FLOUNDER WITH BROWN BUTTER, LEMON AND TARRAGON
The flatfish family is comprised of numerous popular fish, including sole, halibut and flounder. But all the various boneless fillets are relatively interchangeable and can be prepared in more or less the same way, adjusting cooking time according to size. These pan-cooked fillets are quick, simple and elegant.
Provided by David Tanis
Categories dinner, quick, weekday, seafood, main course
Yield 4 servings
Number Of Ingredients 11
- Put flour in a low bowl or pie plate and stir in a generous amount of salt and pepper and a pinch of cayenne.
- Place a large cast-iron skillet over medium-high heat. Add olive oil and tilt pan to coat bottom.
- Season the fillets lightly with salt and pepper. Dip each fillet quickly into flour mixture, shaking off excess flour.
- Lay fillets in skillet in one layer. Cook for about 2 minutes per side, until golden.

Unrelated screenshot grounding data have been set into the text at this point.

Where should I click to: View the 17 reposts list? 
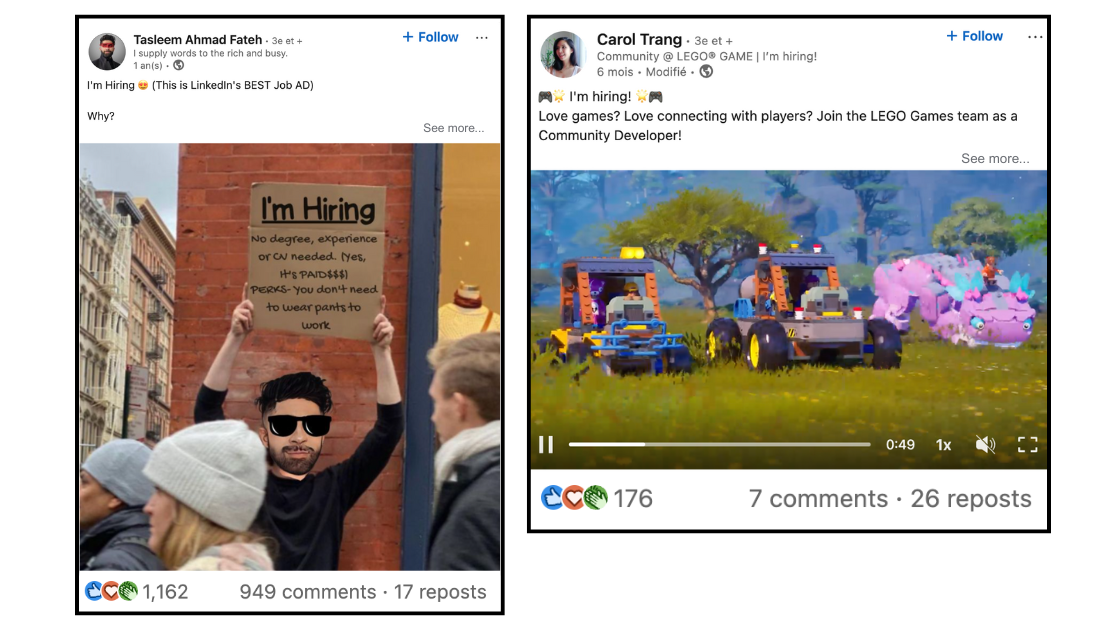pos(440,592)
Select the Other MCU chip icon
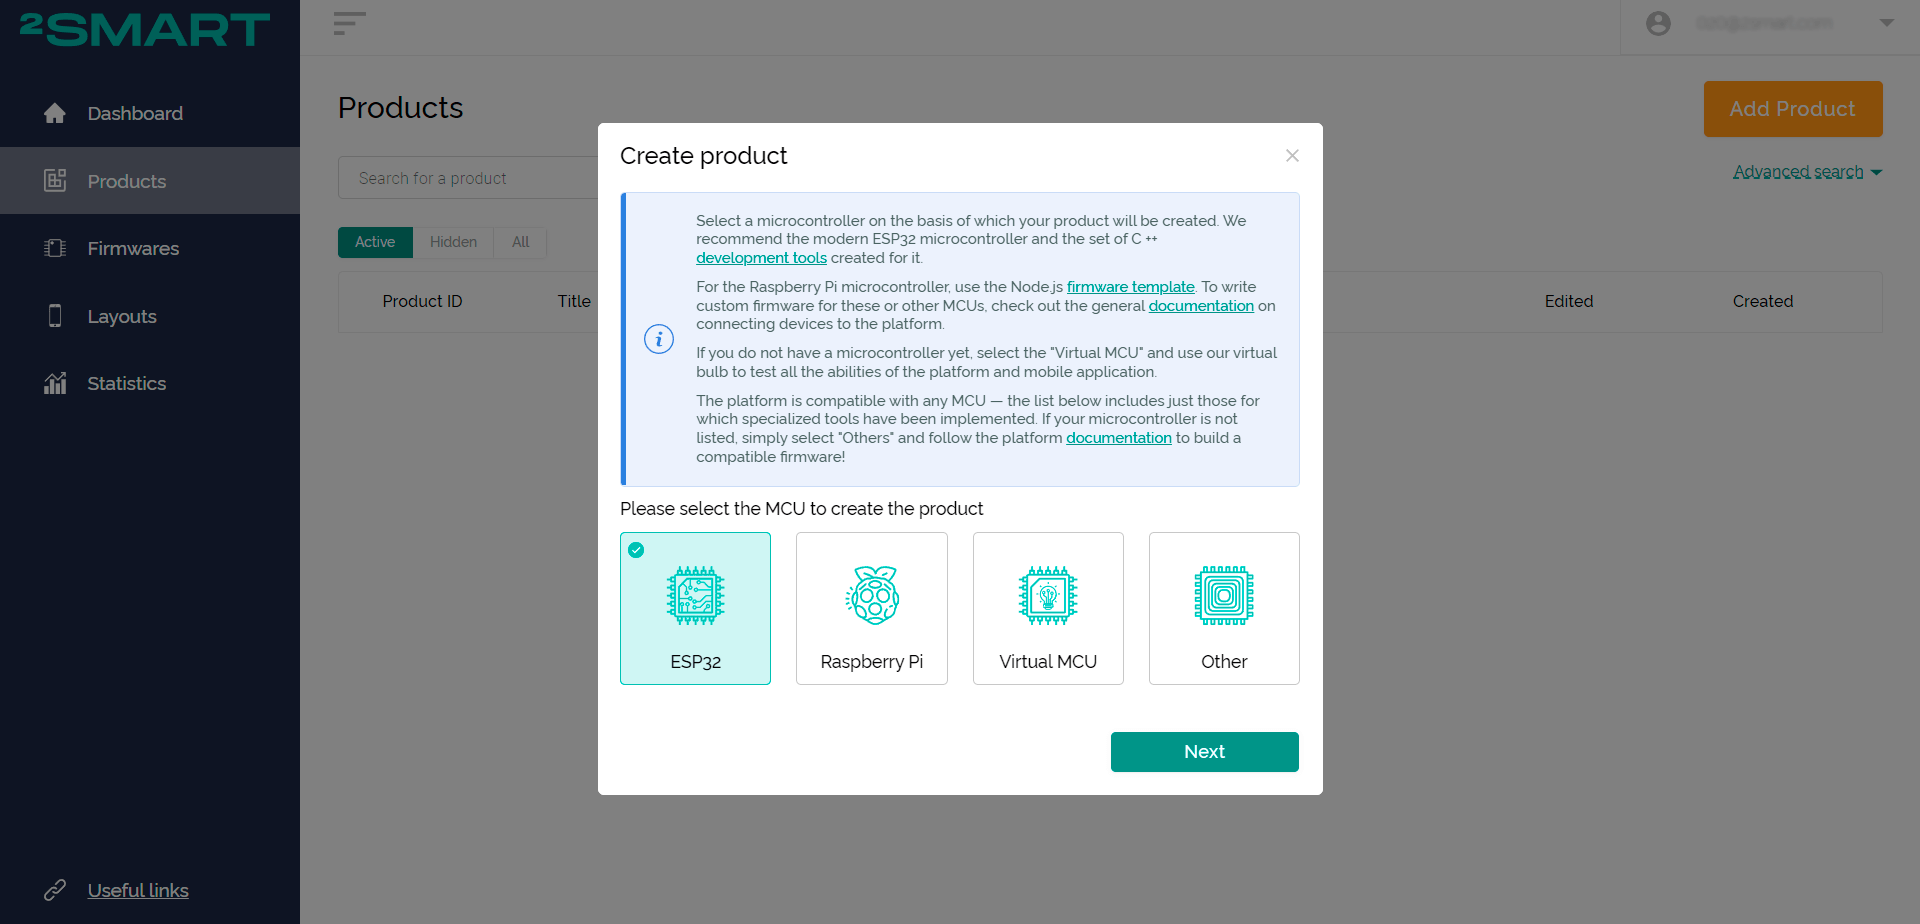 [x=1224, y=596]
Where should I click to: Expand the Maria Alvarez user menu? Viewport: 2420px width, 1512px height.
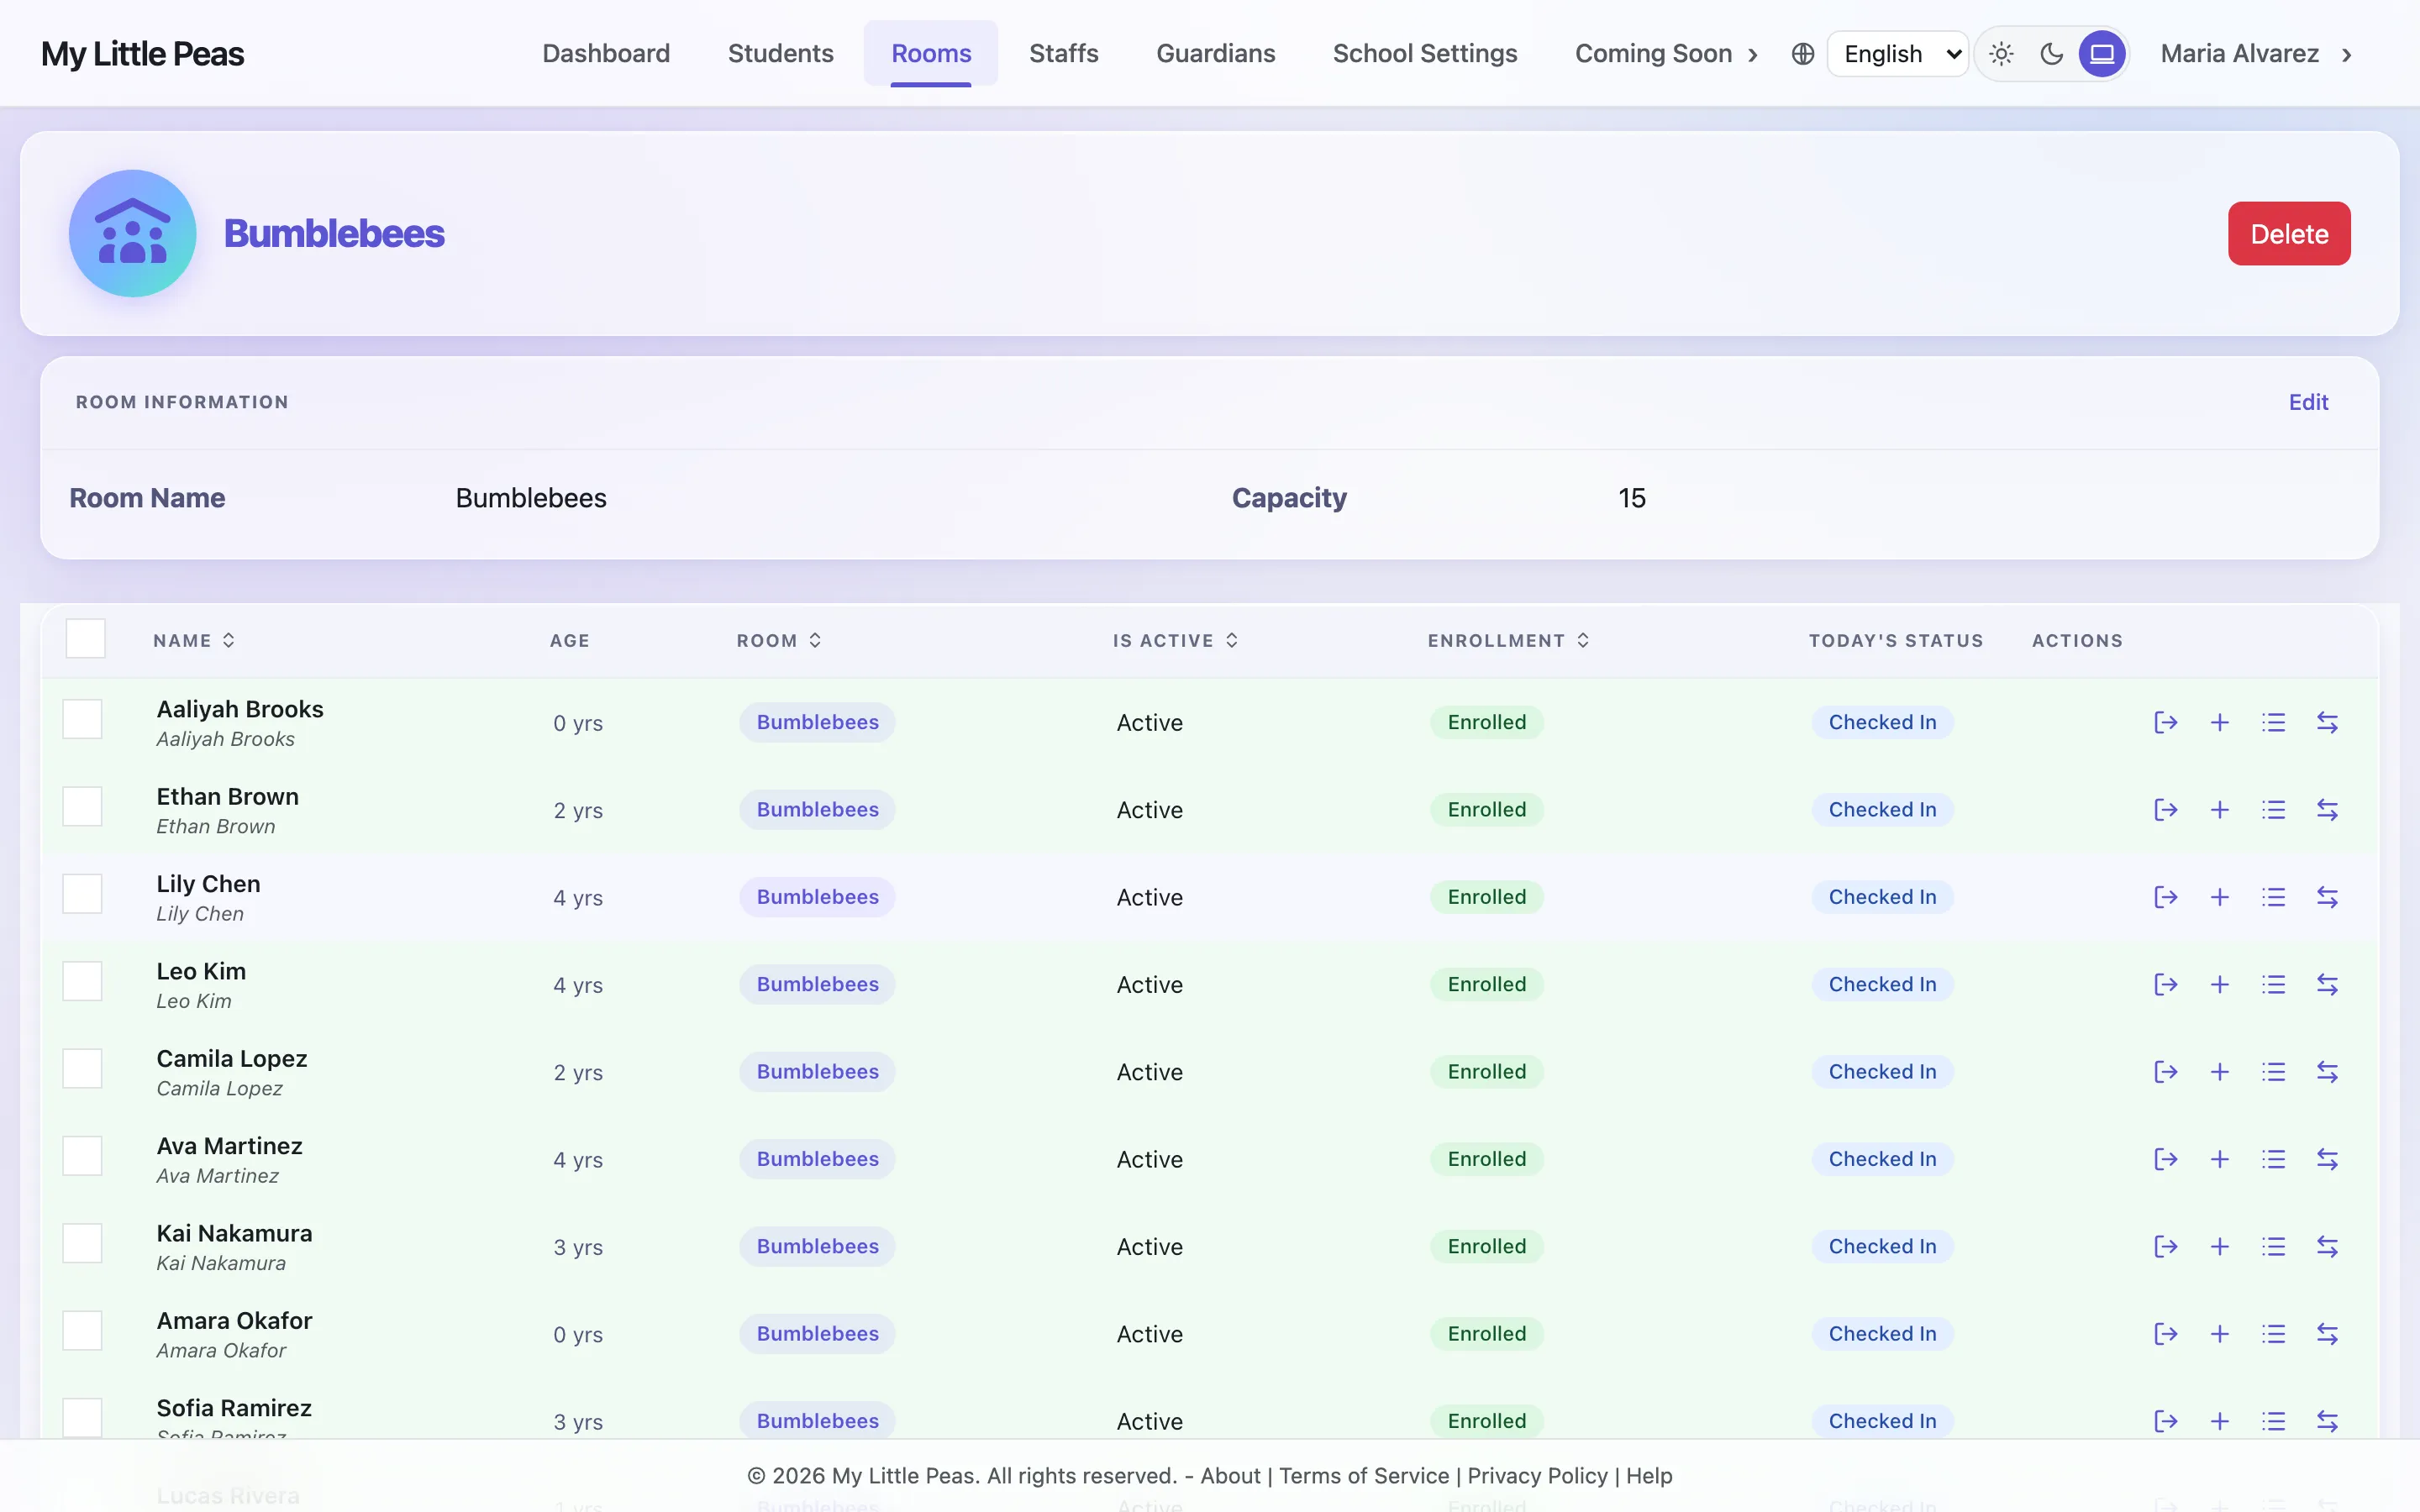click(x=2255, y=54)
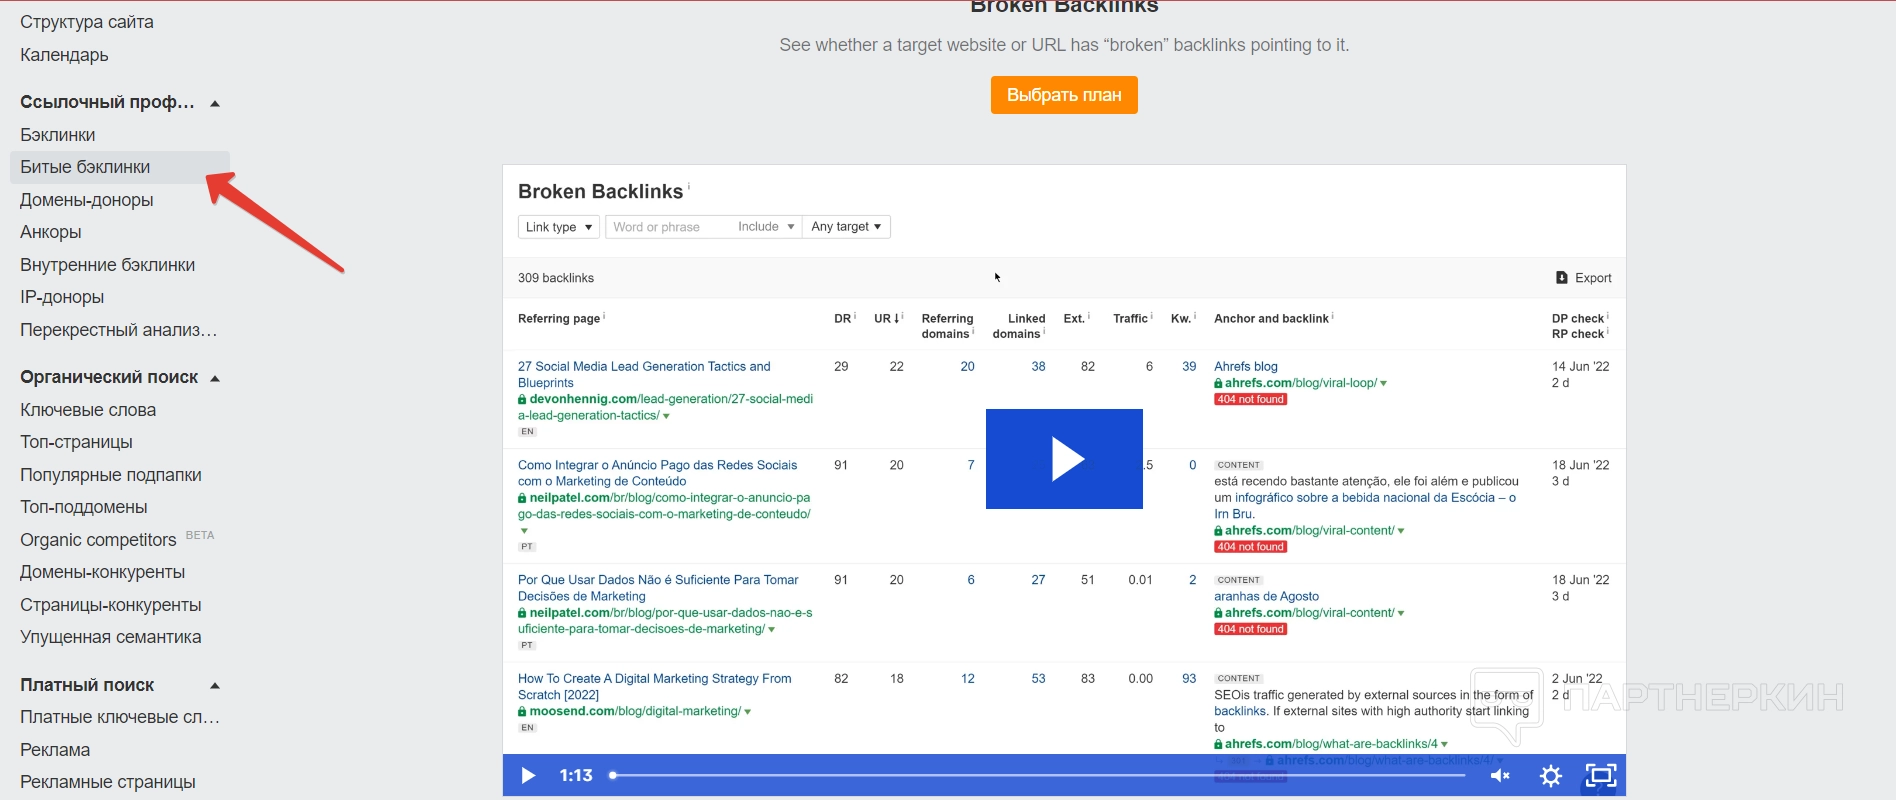Collapse the Платный поиск section
1896x800 pixels.
coord(215,686)
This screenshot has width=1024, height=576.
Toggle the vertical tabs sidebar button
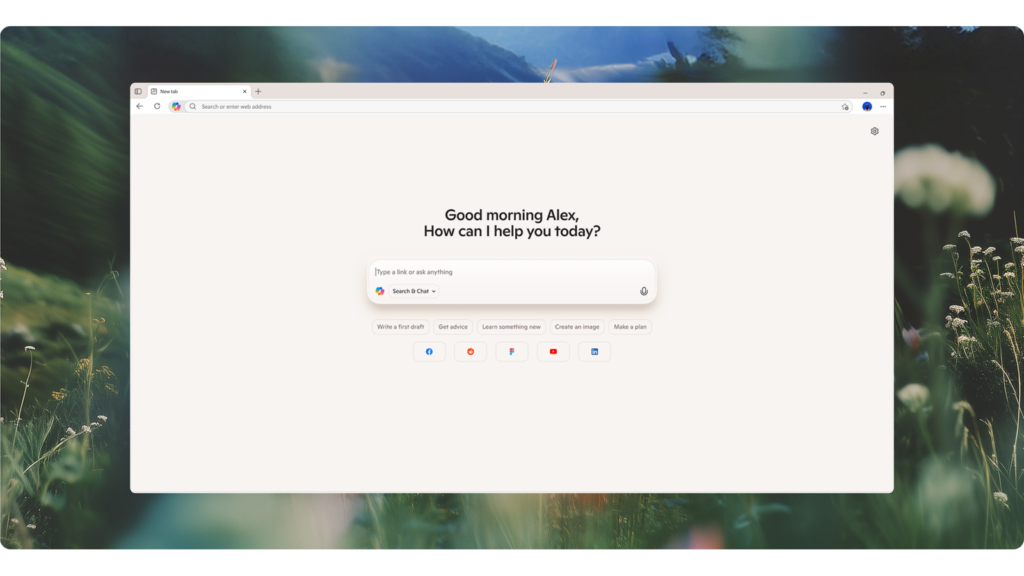tap(138, 91)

Transfer cooked fish to a warm platter.
- Leave the heat at medium-high and add cold butter. Let butter sizzle until foamy and brown, but do not let it burn. Add lemon juice, parsley and chopped tarragon and swirl to incorporate.
- Spoon butter sauce over fish. Garnish with a few tarragon leaves and serve immediately with lemon wedges.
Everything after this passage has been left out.